In Optical Express Limited v Williams, the employee was made redundant and was offered alternative employment as manager of an optical store. She had previously worked in the management of dental practices and made it clear that she did not consider the offer to be suitable alternative employment. However, she accepted the offer of a four week trial period. During the trial period, both Ms Williams and her solicitor sought confirmation that she would remain entitled to a contractual redundancy payment if she decided not to accept the new job. She resigned two weeks after the trial period ended and was refused a redundancy payment.

Held

Ms Williams' claim for constructive dismissal was rejected, but the tribunal upheld her claim for a redundancy payment on the basis there had existed, alongside the statutory trial period, a "common law" trial period. However, the EAT rejected this finding and upheld the employer's appeal. The EAT held that there is a "very sensible, comprehensible and straightforward statutory system" in place and where a statutory trial period has been offered and accepted it is impossible for a common law trial period to run alongside it.

Comment

The statutory trial period applying following a redundancy is limited in scope and can only be extended in limited circumstances. Employers may choose to extend the trial period if more that four weeks is required for the employee to assess the suitability of the new job, but employees will only then be entitled to a contractual redundancy payment and will lose their automatic entitlement to a statutory payment. If an employee does not want to continue in the new job they must give notice within the trial period in order to remain eligible for a statutory redundancy payment.

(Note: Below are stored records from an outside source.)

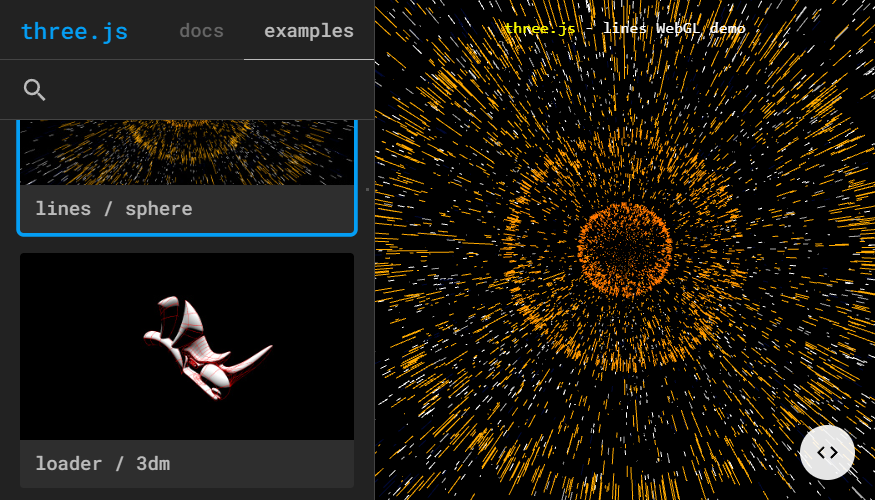
Task: Open the lines / sphere thumbnail image
Action: pos(187,152)
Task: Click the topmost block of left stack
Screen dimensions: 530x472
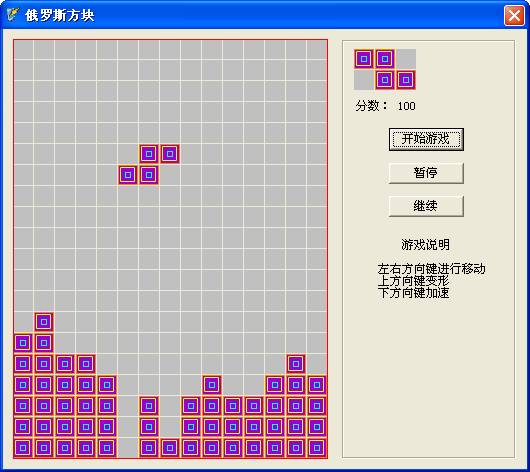Action: click(x=44, y=322)
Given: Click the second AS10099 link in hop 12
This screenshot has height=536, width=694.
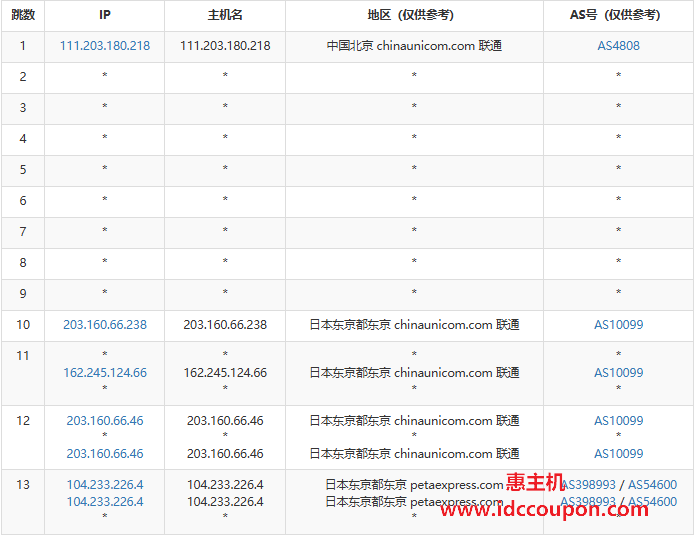Looking at the screenshot, I should (618, 453).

Sickness absence form was not a grievance

The ambit of what exactly constitutes a "grievance" for the purposes of the statutory grievance procedure has been considered by the EAT in numerous cases and has generally been given a broad interpretation. In this recent case, the EAT was satisfied that a sickness absence form completed by the employee was not sufficient to constitute a grievance.

Facts

In Dick Lovett Ltd (t/a Porsche Centre Swindon) v Evans, the employee brought claims for sex discrimination and equal pay on the grounds she had been refused a pay rise because of or for reasons connected with her pregnancy.

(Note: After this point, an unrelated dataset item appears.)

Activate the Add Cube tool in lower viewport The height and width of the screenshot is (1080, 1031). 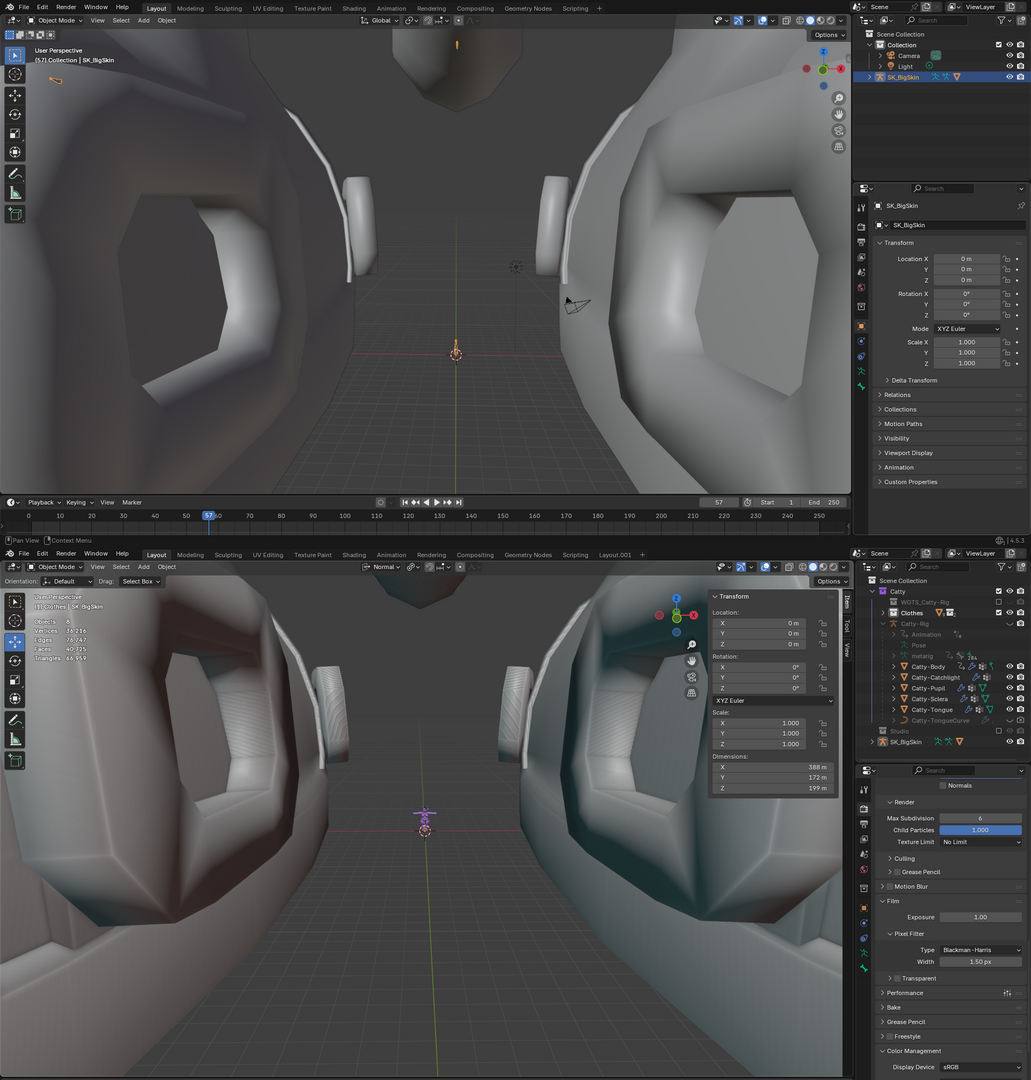tap(14, 760)
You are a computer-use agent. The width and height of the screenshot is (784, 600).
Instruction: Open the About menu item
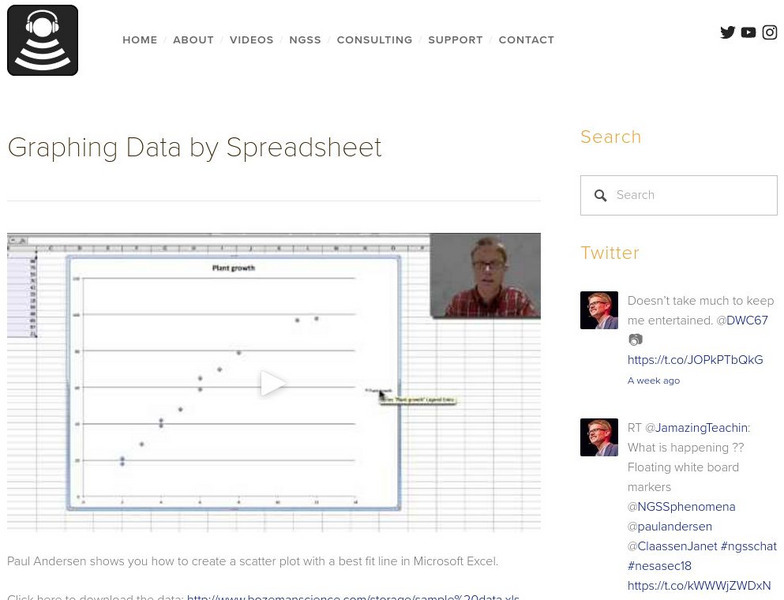193,40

Ms Evans claimed she was told by Dick Lovett during a meeting with him that she would not be getting a pay rise, as a result of which she left work distressed and was absent for a week.

In her absence form she stated: "Following on from meeting with Richard and Mark, went home very upset. Didn't sleep and suffered numerous nose bleeds." After her return to work, Ms Evans had a meeting with her employer and explained that the reason she was upset was because she had been told that her pregnancy had in some way affected her pay rise.

Ms Evans relied on the absence report, together with her comments made on her return to work, as constituting a grievance under the statutory grievance procedure. At a preliminary hearing, the tribunal agreed that she had fulfilled step one of the procedure.

Held

The EAT upheld the employer's appeal. A tribunal must look at how a reasonable employer, with the knowledge of the employer at the time it received the grievance, would have understood it. Therefore events that occur after the creation of a document cannot be used to interpret that document and in addition, the document should at least give some indication of a grievance.

Comment

It will no doubt come as a relief to employers that the ambit of what constitutes a grievance has not been even further widened as a result of this case. The EAT suggested however, that if Ms Evans had stated that she was unhappy with the pay rise at the first meeting, prior to her completing the absence report form, the form might then have subsequently constituted a grievance.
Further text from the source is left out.